日銀が7月14日に公表した生活意識調査によれば、2025年6月時点で「暮らしにゆとりがなくなった」と感じる人は61.0%に上り、前回3月の調査より5.1ポイント増加した。この結果は、2009年9月以来、およそ15年9カ月ぶりの水準であり、物価高による生活負担の深刻化が浮き彫りとなっている。

物価上昇が最大要因 収入減も生活を圧迫

「ゆとりがなくなった」と答えた人の93.7%が「物価が上がったから」と回答し、主因として圧倒的な割合を占めた。「収入が減ったから」との回答も30.3%に達しており、給与や事業収入の減少も複合的に影響している。物価上昇と賃上げの乖離が、国民生活の実感に直結している状況が確認された。

世帯収入は減少傾向、支出は増加の一途

世帯収入について「減った」と回答した割合は30.6%と、前回調査から2.9ポイント増加した。

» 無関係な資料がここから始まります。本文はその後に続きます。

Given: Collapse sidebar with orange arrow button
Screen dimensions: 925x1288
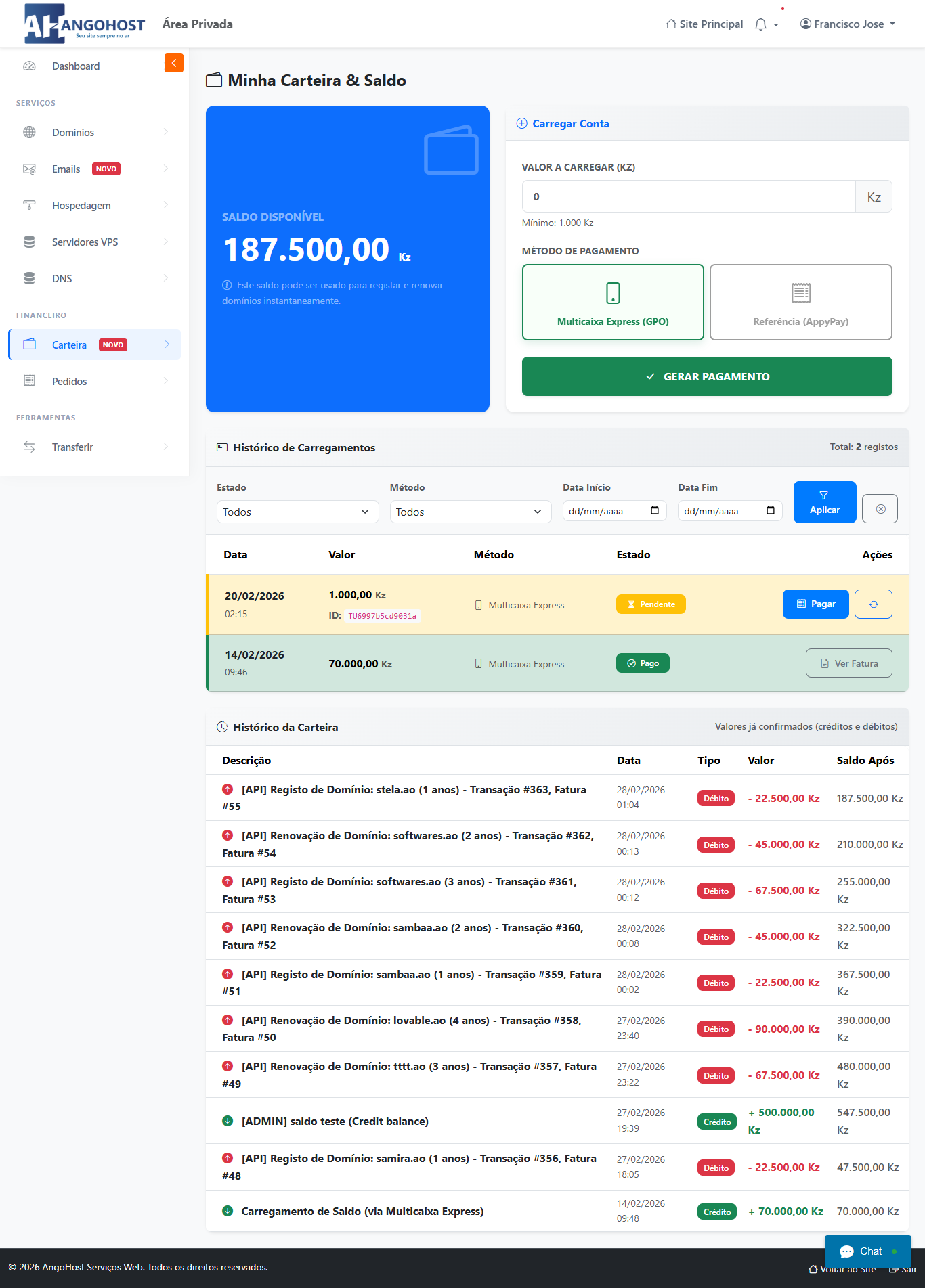Looking at the screenshot, I should pos(174,63).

一方、「増えた」と答えた人は14.9%で、前回より1.2ポイント減少。対照的に世帯支出が「増えた」と答えたのは61.9%で、その87.2%が「生活関連物資やサービスの値上がり」が原因とした。

景況感も後退、将来の物価にも不安感

現在の景気について「悪くなった」と答えた人は70.5%に達し、先行き不安の声が広がっている。また、「1年後の物価がどうなるか」という設問では、回答者の平均見込みが12.8%の上昇となり、2006年以降で最も高い数値を記録した。価格上昇への懸念が、将来展望にも影を落としている。

海外情勢の影響も 日銀は判断を保留

今回の調査は、米国の対日追加関税措置が発動された後に初めて行われたが、日銀は「影響の有無については明言できない」として慎重な姿勢を示している。国際経済の不確実性が、日本の物価や家計に与える影響を注視する必要がある。